ACTIVITY —
Every line below should come back exactly as written, though the pictures stay out.

RECORDS FOR THIS TASK —
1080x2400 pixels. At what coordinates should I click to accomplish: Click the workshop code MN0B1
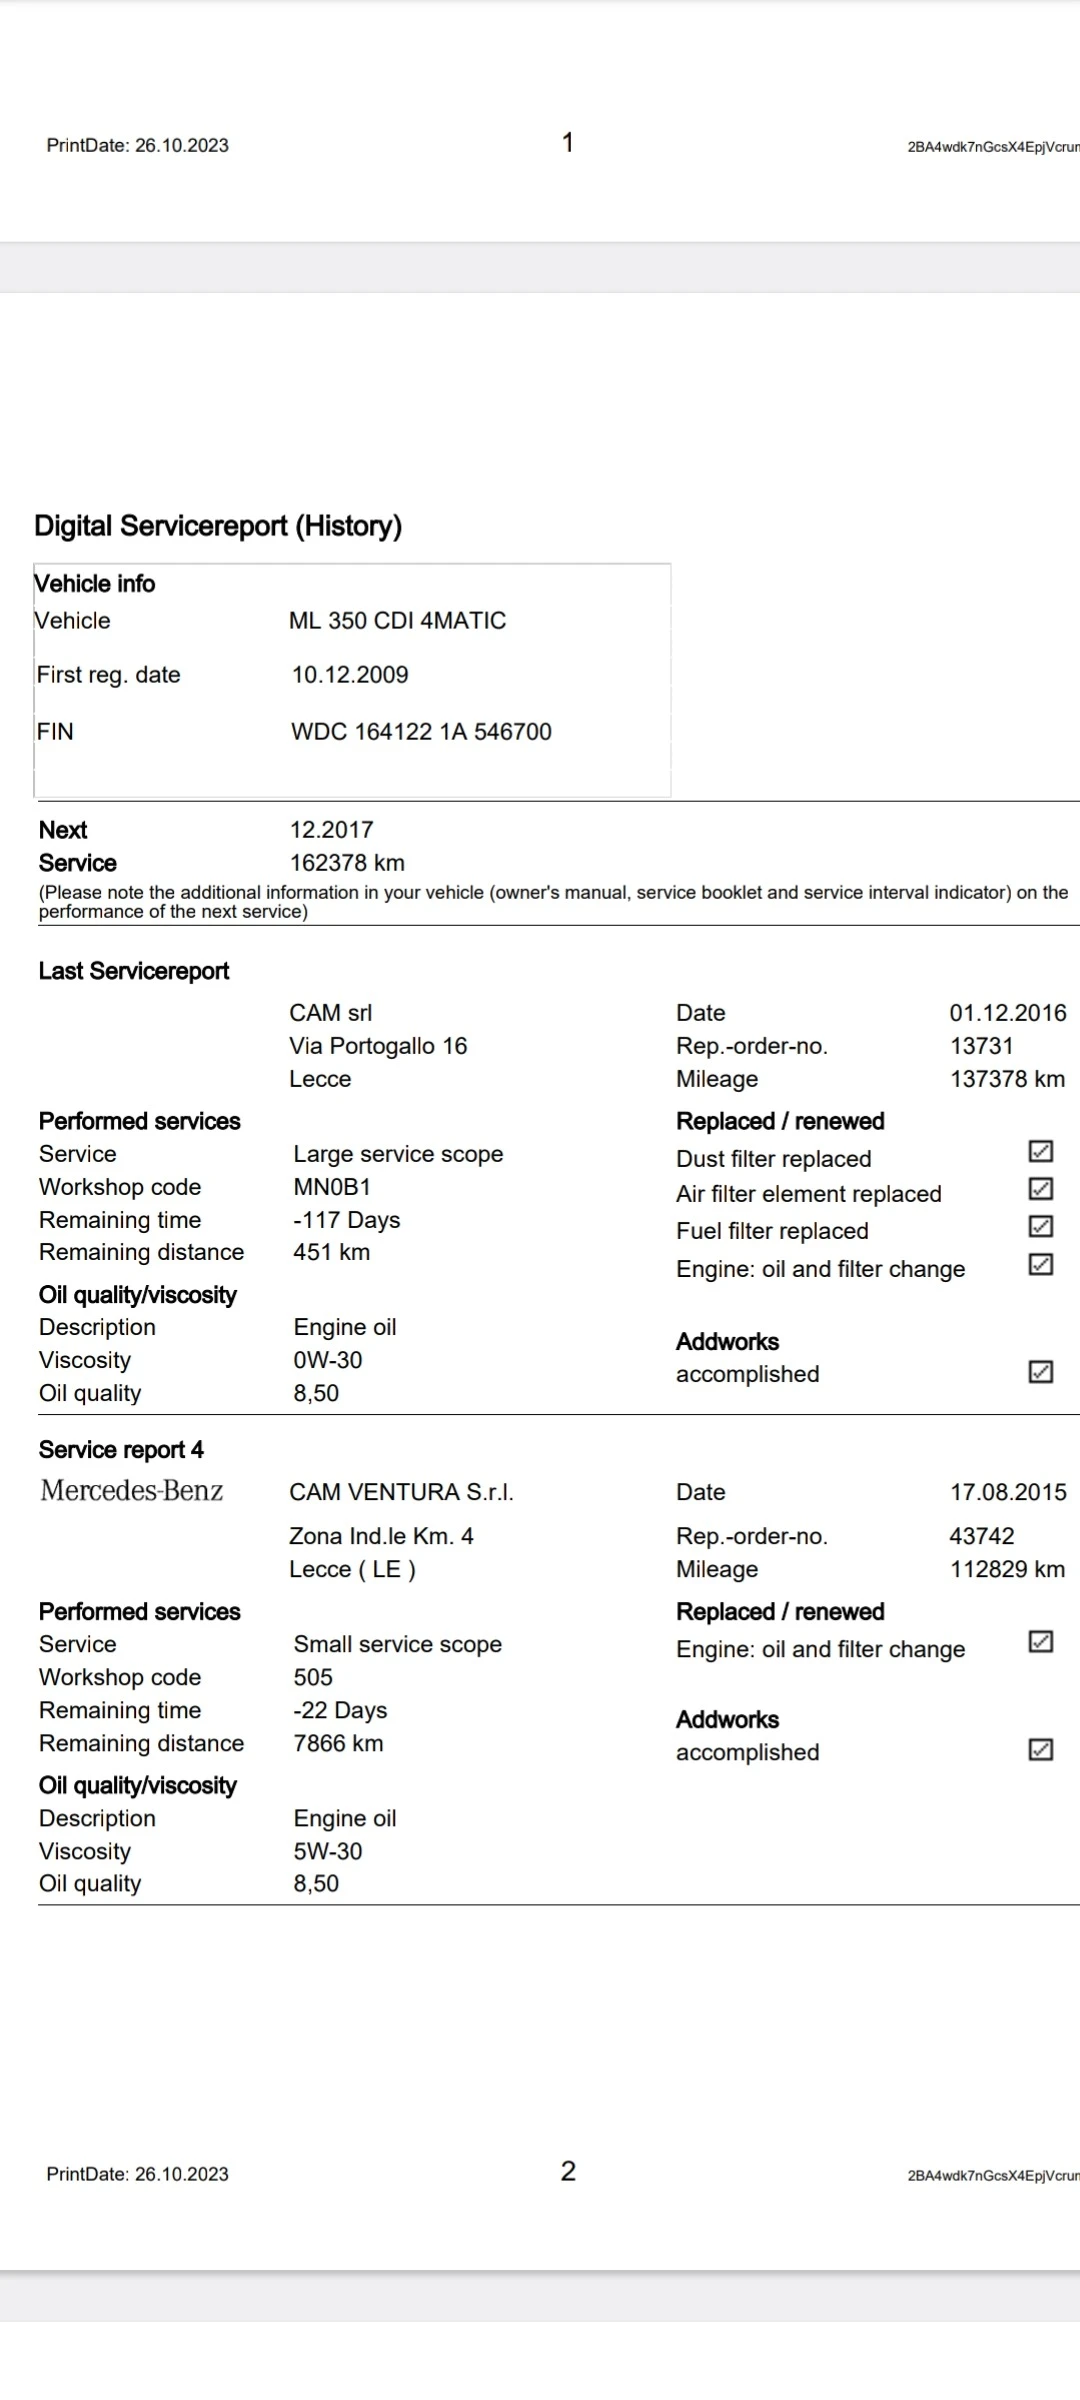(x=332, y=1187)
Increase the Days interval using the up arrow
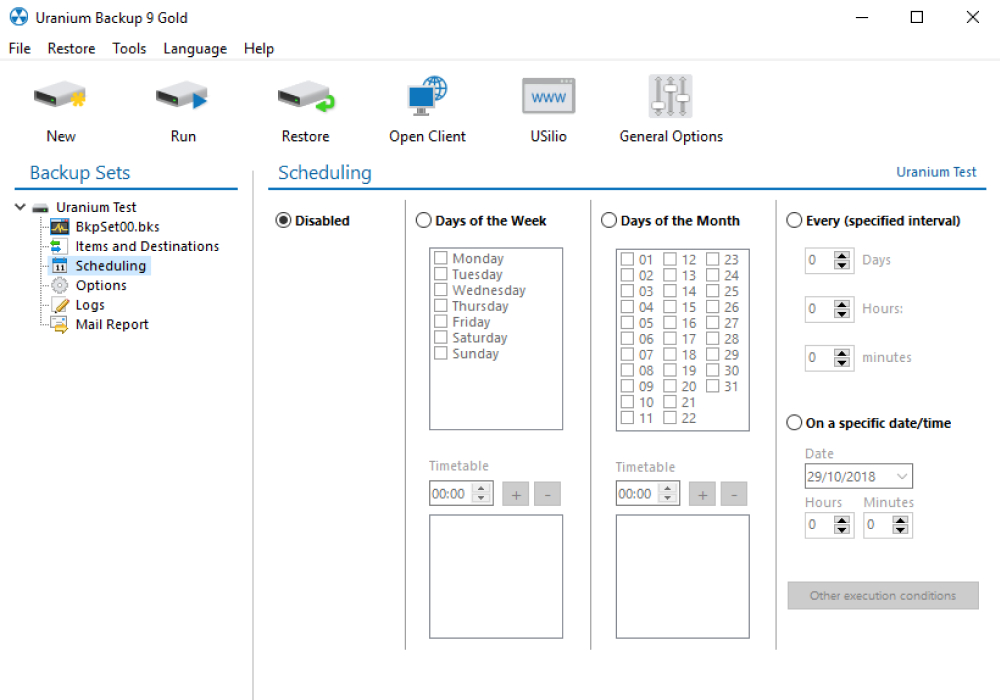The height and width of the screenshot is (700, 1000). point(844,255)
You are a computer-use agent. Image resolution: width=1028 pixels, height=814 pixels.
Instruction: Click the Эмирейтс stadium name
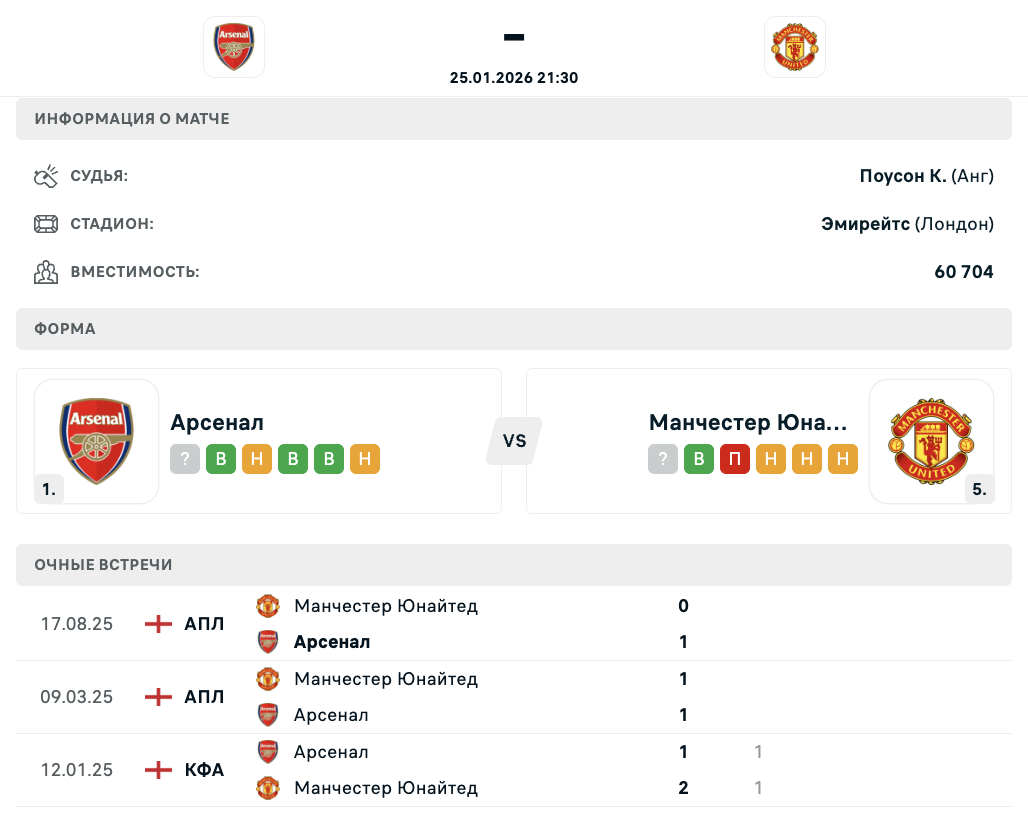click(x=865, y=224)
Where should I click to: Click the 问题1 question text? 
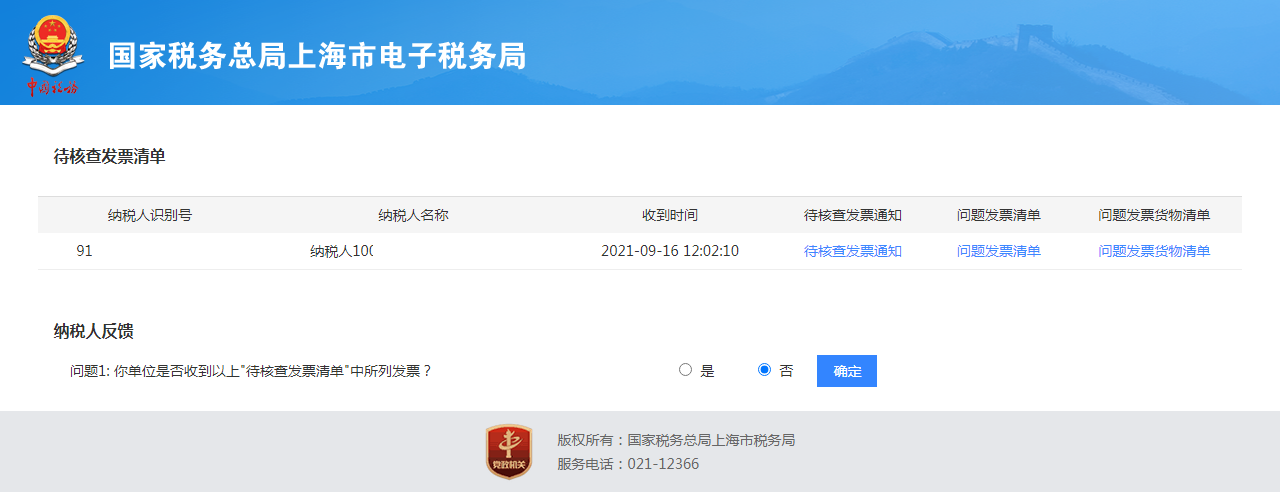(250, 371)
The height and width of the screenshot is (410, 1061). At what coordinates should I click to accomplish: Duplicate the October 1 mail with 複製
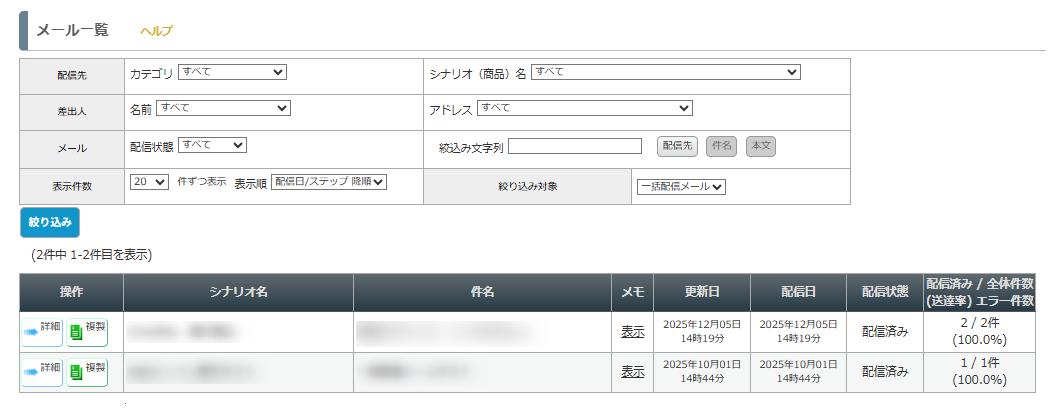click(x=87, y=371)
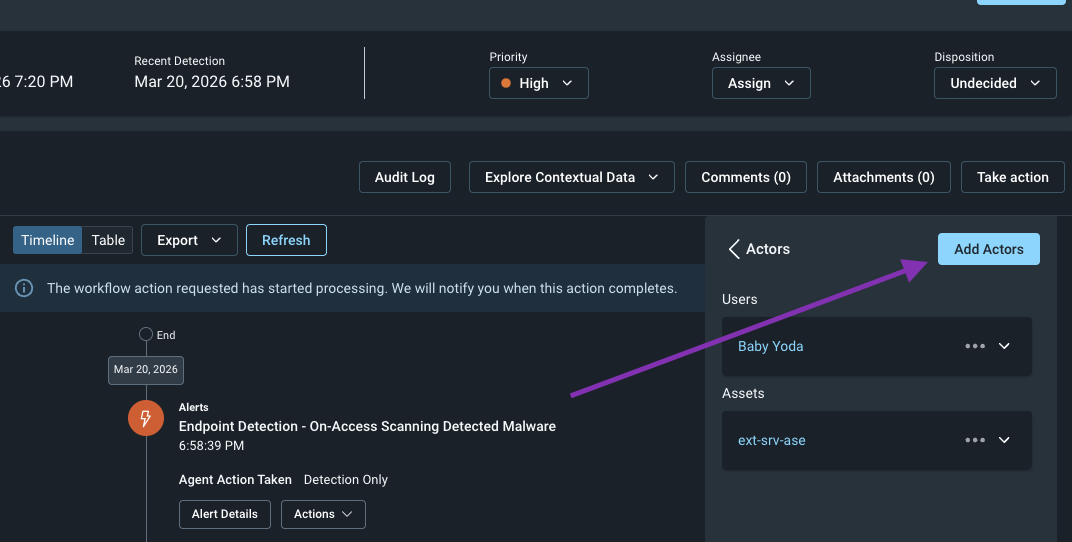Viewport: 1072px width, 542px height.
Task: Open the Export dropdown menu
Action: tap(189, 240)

RESPONSE —
1080x2400 pixels. At what coordinates should I click to accomplish: Click the workshop code MN0B1
(x=332, y=1187)
Increase the Days interval using the up arrow
The height and width of the screenshot is (700, 1000). point(844,255)
You are a computer-use agent. Image resolution: width=1028 pixels, height=814 pixels.
Instruction: Click the Эмирейтс stadium name
click(x=865, y=224)
Where should I click to: Click the 问题1 question text? 
(250, 371)
The height and width of the screenshot is (410, 1061). At what coordinates should I click to accomplish: Duplicate the October 1 mail with 複製
click(x=87, y=371)
Viewport: 1072px width, 542px height.
Task: Open the Export dropdown menu
Action: tap(189, 240)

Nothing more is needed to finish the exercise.